The first Thursday of every month, a couple of available students go downtown to our church’s compassion center. A place of free medical, free legal, free treatment for people from our town and surroudning area that can’t afford health insurance, perscriptions, legal aid and other needs they have that most Americans would consider basic needs. Anway, over the last 3 years the students and I really haven’t done much there as far as ministering to the patients is concerned. We have said “hello” in passing, but never have initiated conversation or offered to do anything for those folks.
The way the compassion works is this, the people line up, they get inside, they sit, they get their need met and go home. Well, I really feel like the Lord has been calling me there to real ministry, so last night following the Lord’s leading, we launched a new phase of our youth group’s trek there. I sent my students around to the various people to ask them if we could pray for them or a loved one. I was amazed by the response of the people, a gloomy atomosphere became a place of optimism and the dark cloud of shame that hung over people’s heads for being in a position to require aid lifted. I think for the first time these folks felt the dignity of their humanity. Let’s be honest, sometimes when in a service work such as this, there is a tendency to see patients as a quota to be met, or a prescription to be filled. I want for our community there to be a noticeable difference when these good people walk into our doors, a difference that lets people know that our church body really cares about them.
So, our kids and I after making the rounds among the scattered people, went upstairs to assigned work room for our other reason for going there. But, before we really started working, we prayed and we basically asked that God’s shalom would permeate the workers and the lives of the people that migrate to our compassion center week after week. This experience moved my kids from observer Christians to stepping out into the unknown waters of practicing and professing Christians. Our churches are full of observers. Those that come to church to sit and take notes and then go home. Those who have very little to no engagement with their world, outside a trip to the grocery story or gas station. I want to change the way we think about church. I am beginning with my students teaching them that church is not a place, it is the people, and that we have a mission to live, and that we can make a difference in this community, and even the world by living out what we claim we believe about Jesus. My kids that experienced this prayer endeavor have talked to their parents about how it has changed them in the way they view the work that takes place in the our compassion ministry.

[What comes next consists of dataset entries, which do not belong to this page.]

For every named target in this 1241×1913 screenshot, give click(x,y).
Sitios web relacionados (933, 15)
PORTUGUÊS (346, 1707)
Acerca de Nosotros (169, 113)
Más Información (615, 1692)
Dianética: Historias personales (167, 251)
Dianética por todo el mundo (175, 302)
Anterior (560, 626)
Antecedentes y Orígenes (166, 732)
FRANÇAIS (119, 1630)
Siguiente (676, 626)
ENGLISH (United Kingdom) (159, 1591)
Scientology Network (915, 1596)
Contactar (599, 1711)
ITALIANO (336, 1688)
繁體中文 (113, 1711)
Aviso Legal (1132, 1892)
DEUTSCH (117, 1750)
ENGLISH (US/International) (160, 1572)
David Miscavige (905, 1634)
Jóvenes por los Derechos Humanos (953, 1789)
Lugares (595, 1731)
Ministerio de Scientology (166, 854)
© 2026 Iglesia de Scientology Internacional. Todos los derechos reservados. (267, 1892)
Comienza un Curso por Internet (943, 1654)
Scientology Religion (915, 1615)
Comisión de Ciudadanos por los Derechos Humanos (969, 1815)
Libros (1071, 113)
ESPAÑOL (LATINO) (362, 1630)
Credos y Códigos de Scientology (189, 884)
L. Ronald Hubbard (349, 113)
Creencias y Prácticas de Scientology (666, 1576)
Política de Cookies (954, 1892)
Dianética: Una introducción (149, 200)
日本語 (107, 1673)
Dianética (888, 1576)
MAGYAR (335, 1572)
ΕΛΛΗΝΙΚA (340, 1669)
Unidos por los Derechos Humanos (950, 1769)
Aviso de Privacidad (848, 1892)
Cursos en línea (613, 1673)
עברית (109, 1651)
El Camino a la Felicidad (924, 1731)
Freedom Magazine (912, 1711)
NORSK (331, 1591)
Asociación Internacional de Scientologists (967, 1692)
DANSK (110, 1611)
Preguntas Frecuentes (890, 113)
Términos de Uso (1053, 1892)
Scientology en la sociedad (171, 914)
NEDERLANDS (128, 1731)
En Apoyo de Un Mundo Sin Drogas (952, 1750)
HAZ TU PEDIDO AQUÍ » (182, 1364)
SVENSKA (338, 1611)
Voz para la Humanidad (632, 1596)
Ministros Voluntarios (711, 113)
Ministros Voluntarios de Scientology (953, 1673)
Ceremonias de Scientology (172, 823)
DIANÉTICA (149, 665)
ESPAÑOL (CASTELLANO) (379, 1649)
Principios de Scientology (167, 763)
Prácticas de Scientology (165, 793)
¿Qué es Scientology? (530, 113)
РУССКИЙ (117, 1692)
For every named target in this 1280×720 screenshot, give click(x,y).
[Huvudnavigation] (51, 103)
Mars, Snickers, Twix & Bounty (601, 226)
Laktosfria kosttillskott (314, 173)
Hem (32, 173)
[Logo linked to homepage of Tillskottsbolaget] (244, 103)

“Lord, I am asking that you do big things through the lives of these kids who are stepping out into uncharterd waters and choosing to live what they believe instead of hiding behind the church doors. Give us a boldness that we never knew we had about proclaiming the name of Jesus. Lord, all of this work is for you and for your glory, not ours. Lord, we go and mingle with the sick, broken people in our community so you can be glorifed, so people will see Jesus as real and present in this world. Father, thank you for stirring within us all a desire to make a difference. In Jesus name, Amen.”